In August 2016, a human skeleton was found under the Leineschloss (Leine Palace, Hanover) during a renovation project; the remains are believed to be those of Swedish count, Philip Christoph von Königsmarck, (1665-1694) a soldier in the Hanoverian army and the lover of Princess Sophia Dorothea, the wife of the first Hanoverian king of Britain.
Sophia Dorothea was just sixteen years old when she was married to her cousin, George Louis of Hanover, the future king of Great Britain and Ireland in 1705.
Poor Princess Sophia Dorothea did not get a good start in life; she was born illegitimately; the daughter of her father’s long-term mistress, Eleonore d’Esmier d’Olbreuse, Countess of Williamsburg (1639–1722) on 15 September 1666, and was considered an inconvenient royal bastard. Without a wife and an heir her father, Prince George William, Duke of Brunswick Lüneburg, eventually did the right thing and married his mistress which had the effect of legitimising his only child.
|George I of Britain|
Her Father’s Legitimate Heir
Sophia Dorothea was ten years old when she became heir to her father’s kingdom, the Principality of Lüneburg. This made her a good catch despite her problematic origins because Lüneburg was a wealthy principality and Sophia Dorothea, like her mother, was attractive and lively.
Along with her legitimacy came talk about her marriage. In the six years between her acceptance into the royal family and her eventual marriage, three prospective husbands were considered for her.
First, there was talk of marriage to the Danish heir presumptive. Some years later her engagement to the Duke of Brunswick-Wolfenbüttel was broken off by her father after her aunt, Duchess Sophia of Hanover, convinced him she should marry her cousin, George Louis of Hanover to join their two duchies together. Duchess Sophia hated her niece, whom she considered brazen, coquettish, and uneducated. When told of the change of plan, sixteen-year-old, Sophia Dorothea shouted, “I will not marry the pig snout!”
Twenty-two-year-old George Louis was not keen on the match either; he already had a mistress and was happy with his life as a soldier. Although he was a prince, he was ugly and boring, even his mother didn’t like him. Nevertheless, Duchess Sophia was determined to keep the family fortune together, and despite both Sophia Dorothea’s and her son’s objections, the pair were married on 22 November 1682, in Celle. For his pains, George Louis received a handsome dowry and was granted his father-in-law’s kingdom upon his death, and Sophia was left penniless.
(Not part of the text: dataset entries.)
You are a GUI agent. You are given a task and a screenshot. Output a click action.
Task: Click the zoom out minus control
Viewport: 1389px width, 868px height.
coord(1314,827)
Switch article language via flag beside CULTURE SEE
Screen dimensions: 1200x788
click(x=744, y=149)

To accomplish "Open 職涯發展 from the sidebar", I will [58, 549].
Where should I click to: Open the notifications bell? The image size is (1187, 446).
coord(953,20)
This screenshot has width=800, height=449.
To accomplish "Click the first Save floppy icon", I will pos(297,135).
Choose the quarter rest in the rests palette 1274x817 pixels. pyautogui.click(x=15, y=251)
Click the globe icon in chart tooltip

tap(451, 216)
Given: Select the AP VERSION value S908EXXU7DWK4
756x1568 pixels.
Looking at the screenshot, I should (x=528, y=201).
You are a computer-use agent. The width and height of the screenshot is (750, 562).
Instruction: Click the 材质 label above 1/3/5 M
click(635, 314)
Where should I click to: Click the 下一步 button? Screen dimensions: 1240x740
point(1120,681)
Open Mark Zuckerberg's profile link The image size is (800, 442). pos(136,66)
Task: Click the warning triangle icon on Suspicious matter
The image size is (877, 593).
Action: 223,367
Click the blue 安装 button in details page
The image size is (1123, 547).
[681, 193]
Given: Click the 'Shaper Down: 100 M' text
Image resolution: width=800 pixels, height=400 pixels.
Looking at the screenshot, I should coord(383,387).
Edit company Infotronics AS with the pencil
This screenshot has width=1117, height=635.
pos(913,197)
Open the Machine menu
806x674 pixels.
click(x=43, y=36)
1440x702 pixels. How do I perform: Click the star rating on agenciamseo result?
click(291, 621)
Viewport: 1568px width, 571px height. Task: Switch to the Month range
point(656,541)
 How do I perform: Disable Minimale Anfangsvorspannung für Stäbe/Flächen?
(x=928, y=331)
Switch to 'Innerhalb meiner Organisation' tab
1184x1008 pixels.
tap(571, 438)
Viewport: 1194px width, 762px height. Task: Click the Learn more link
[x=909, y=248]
|The state parliament in the former Leineschloss /
Leine Castle in Hannover Lower Saxony Germany
An Unhappy Marriage
The unhappy couple set up home in Leine Palace in Hanover where Sophia Dorothea was under the supervision of her odious aunt, Duchess Sophia, and spied on by her husband’s spies when he was away on campaign. Despite their unhappiness, the pair produced two children; George Augustus, born 1683, who later became King George II of Great Britain and a daughter born 1686 when Sophia Dorothea was twenty.
Having produced two children, George became increasingly distant from his wife spending more time with his dogs and horses and his nights with his mistress, the married daughter of his father’s mistress, a woman called Sophia Charlotte von Keilmannsegg, who was rumoured to be George Louis’ half-sister.
Aggrieved, lonely, and unhappy Sophia Dorothea found a friend in the Swedish count Philip Christoph von Königsmarck, (1665-1694) who was a soldier in the Hanoverian army. Philip was a year older than Sophia Dorothea and the antithesis of her ugly, boorish husband.
|Countess of Platen|
The Fatal Affair
Sophia Dorothea was no saint. She was quick-tempered and rarely discrete, and her choice of Von Königsmarck as a lover was not the best. Königsmarck was a dashing, handsome gigolo and the former lover of her father-in-law’s mistress, the Countess of Platen and the Countess had a jealous nature.
Königsmarck and Sophia Dorothea began a love affair of clandestine trysts, real love, and their coded correspondence facilitated by a trusted go-between. Their love affair was uncovered in 1692 when the Duchess of Platen presented a collection of their letters to her lover, Sophia Dorothea’s father-in-law the Elector of Hanover. Von Königsmarck was banished from the Hanoverian court but soon found a position in the neighbouring court of Saxony where one night when he was buried in his cups he let slip the state of affairs in the bedchambers of the royal house of Hanover. George Louis got wind of what had been said and on the morning of 2 July 1694, after a meeting with Sophia at Leine Palace, Königsmark was seized. No one except his murderers knew what happened to him next.
|Philip Christoph von Königsmarck,
A Sad and Lonely Death
Dorothea never saw her lover again. George Louis divorced her in December, and early the following year she was confined her to Schloss Ahlden a stately home on the Lüneburg Heath in Lower Saxony. She stayed there for the rest of her life. Her children were taken away from her, and she was forced to live alone.
When Sophia Dorothea died in 1726, she had spent 33 years in her prison. Before she died, she wrote a letter to her husband, cursing him for his treatment of her. A furious George forbade any mourning of her in Hanover and London.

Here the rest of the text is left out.